# DATA TO EXAMINE
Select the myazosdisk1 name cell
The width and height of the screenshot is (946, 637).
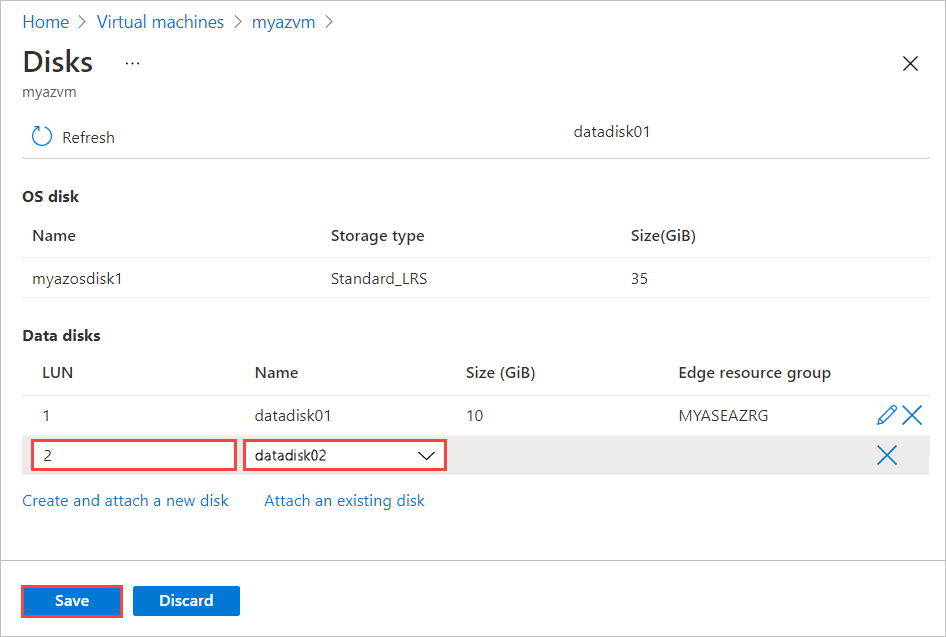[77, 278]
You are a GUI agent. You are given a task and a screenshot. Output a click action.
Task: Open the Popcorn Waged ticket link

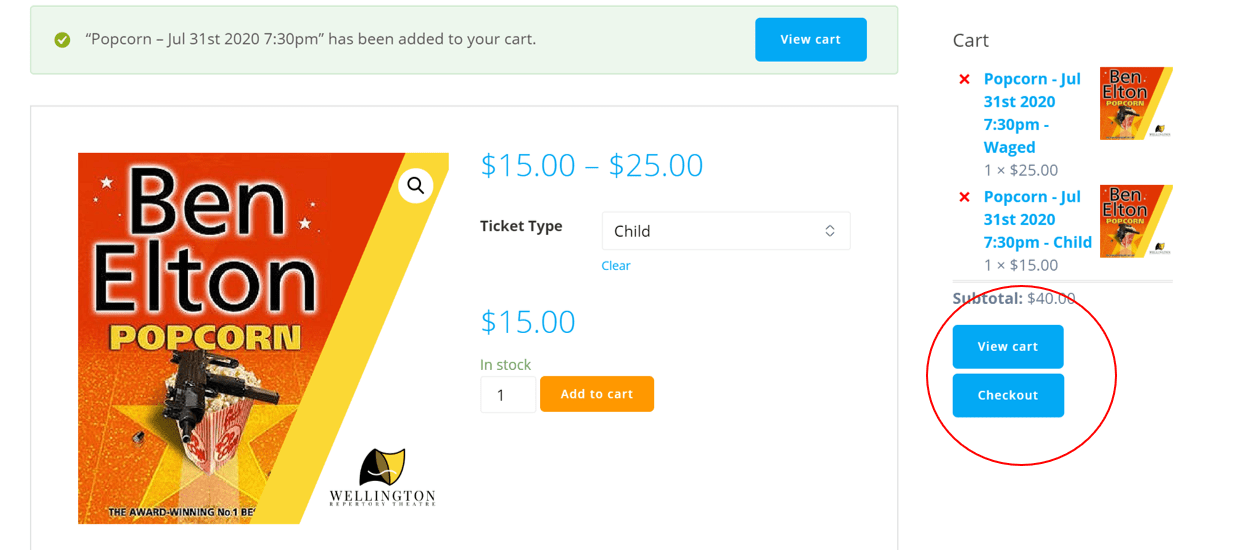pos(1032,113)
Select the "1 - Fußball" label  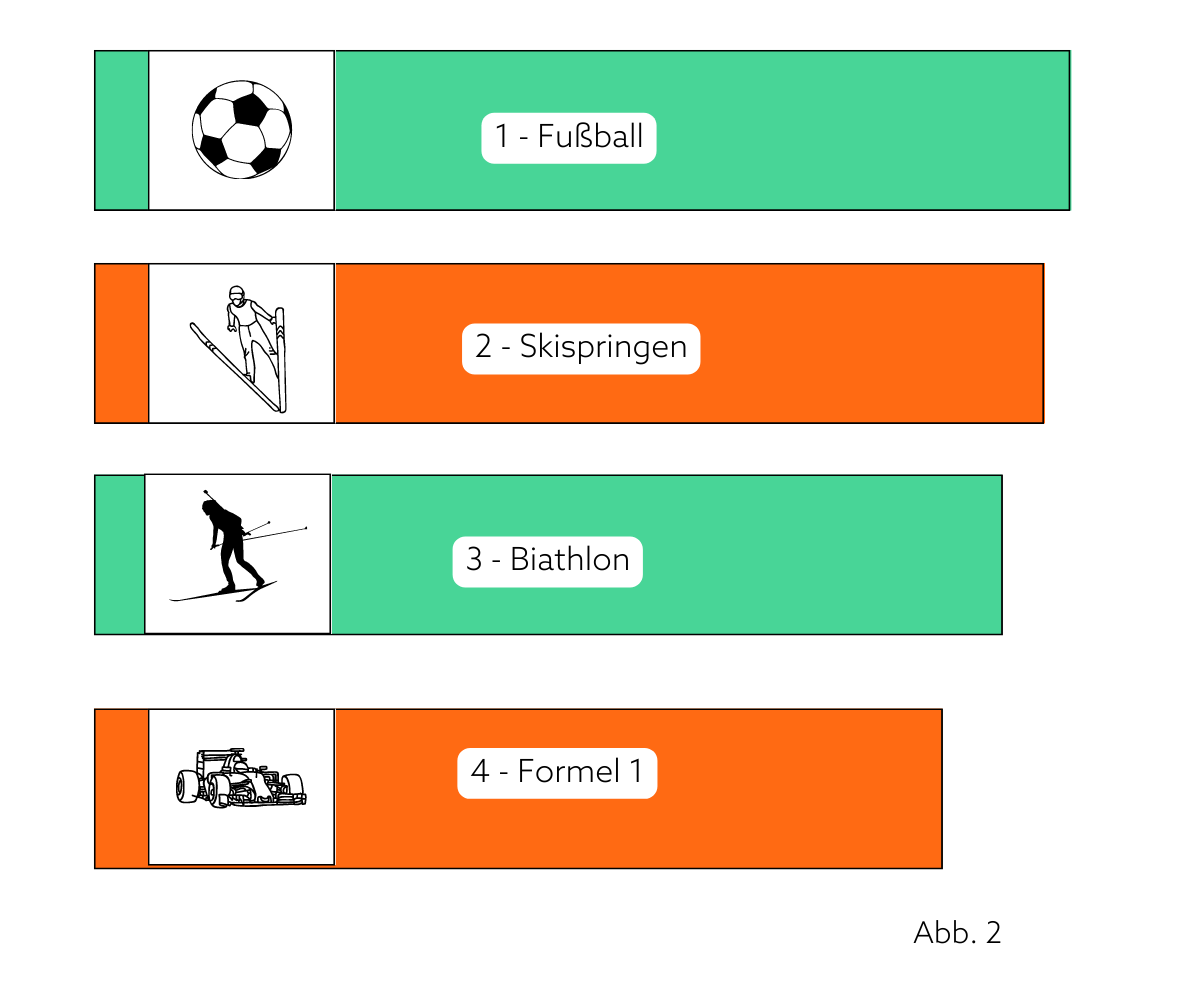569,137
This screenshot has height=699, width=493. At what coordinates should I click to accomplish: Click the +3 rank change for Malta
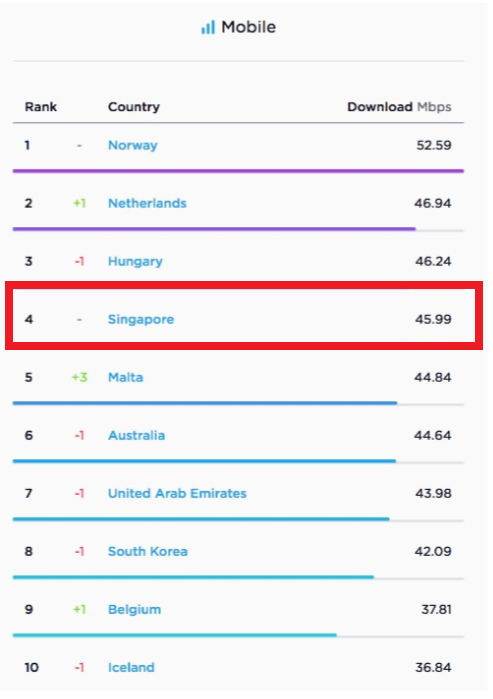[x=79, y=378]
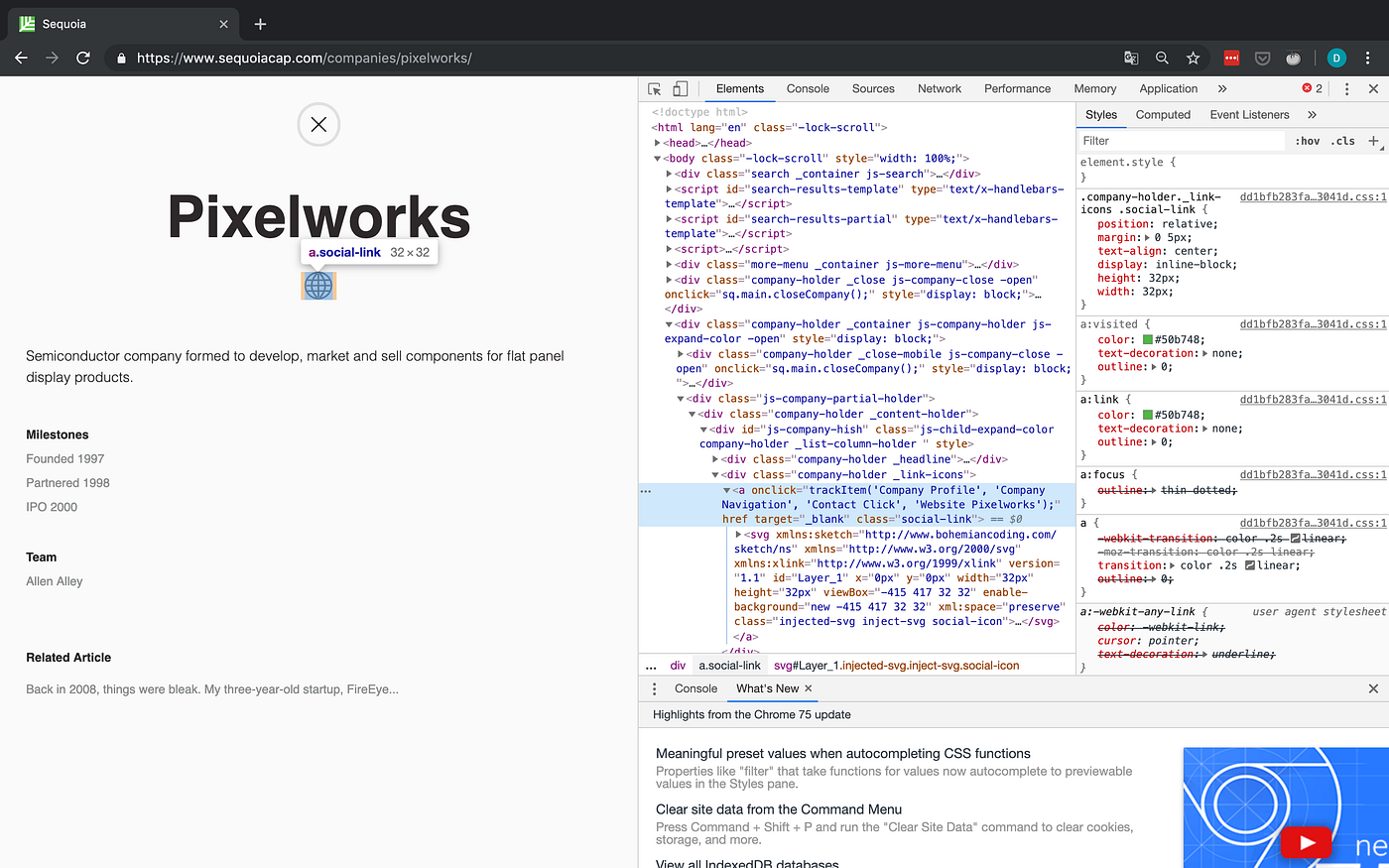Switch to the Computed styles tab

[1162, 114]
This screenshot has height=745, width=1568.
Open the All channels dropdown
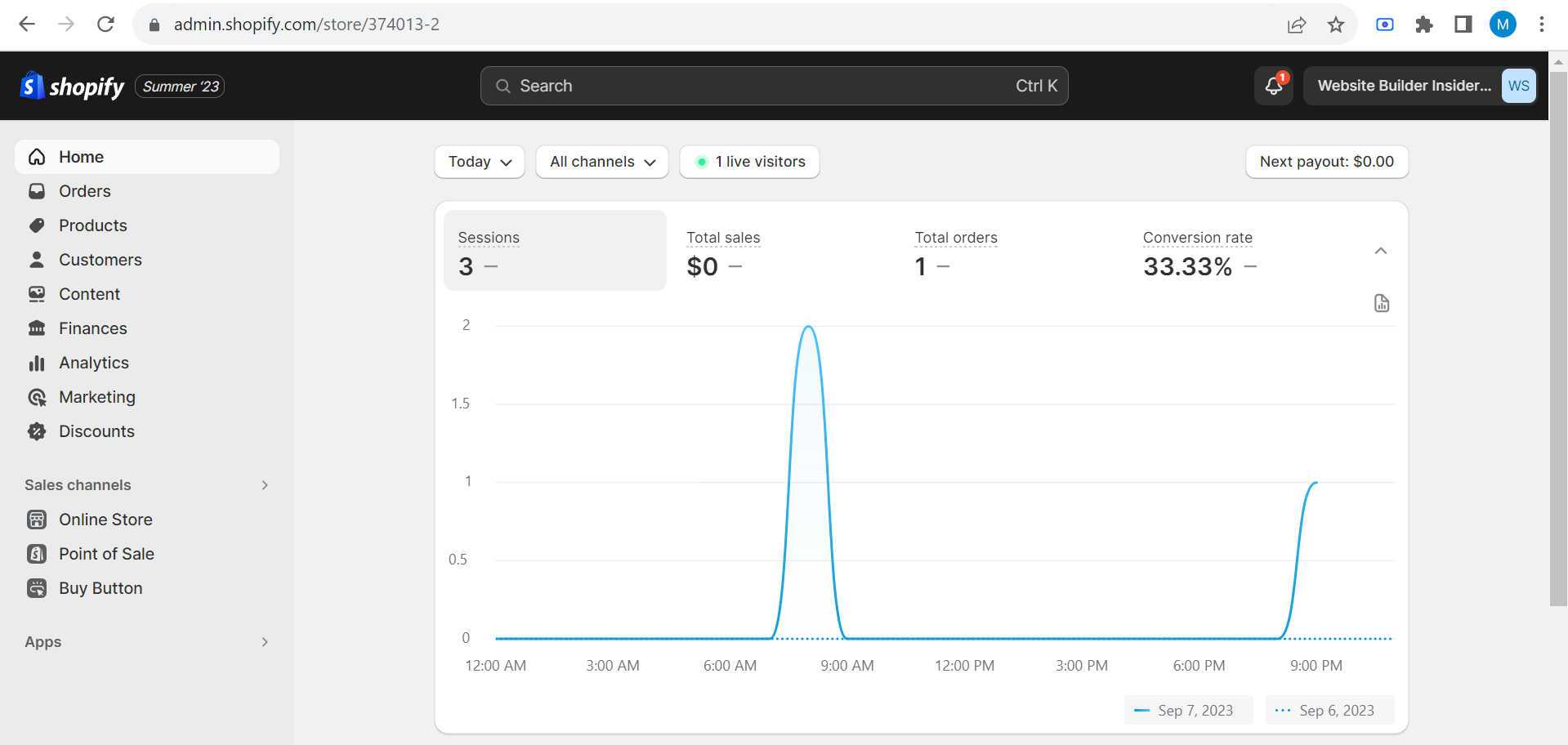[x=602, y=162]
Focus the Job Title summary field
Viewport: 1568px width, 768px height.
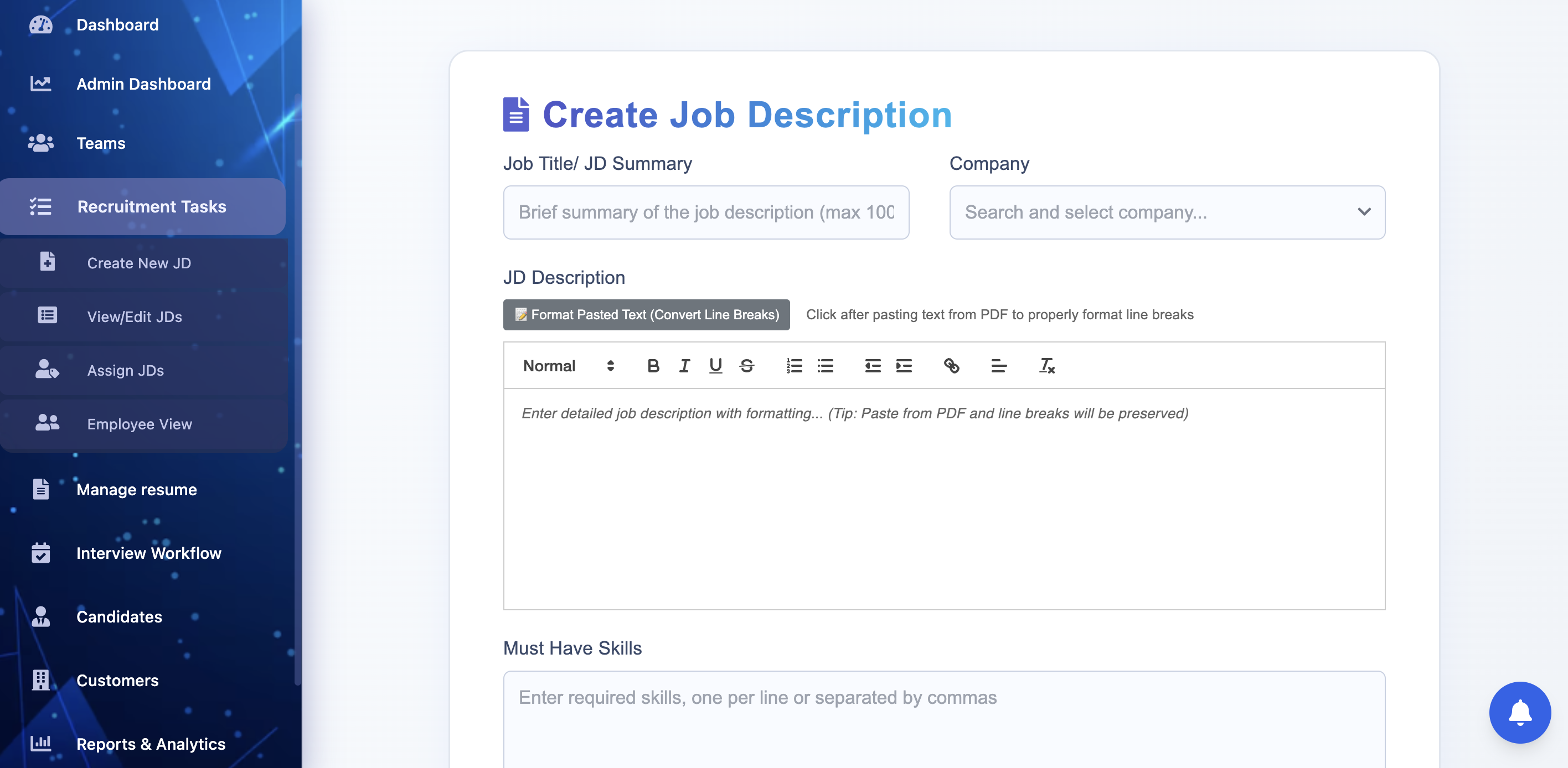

# INSTRUCTIONS FOR THE TASK
Leaving every picture out, please copy exactly the lines from the one holding "Focus the Job Title summary field" through the last line of the listing, both ends included.

# OUTPUT FOR THIS EXERCISE
Focus the Job Title summary field
Viewport: 1568px width, 768px height.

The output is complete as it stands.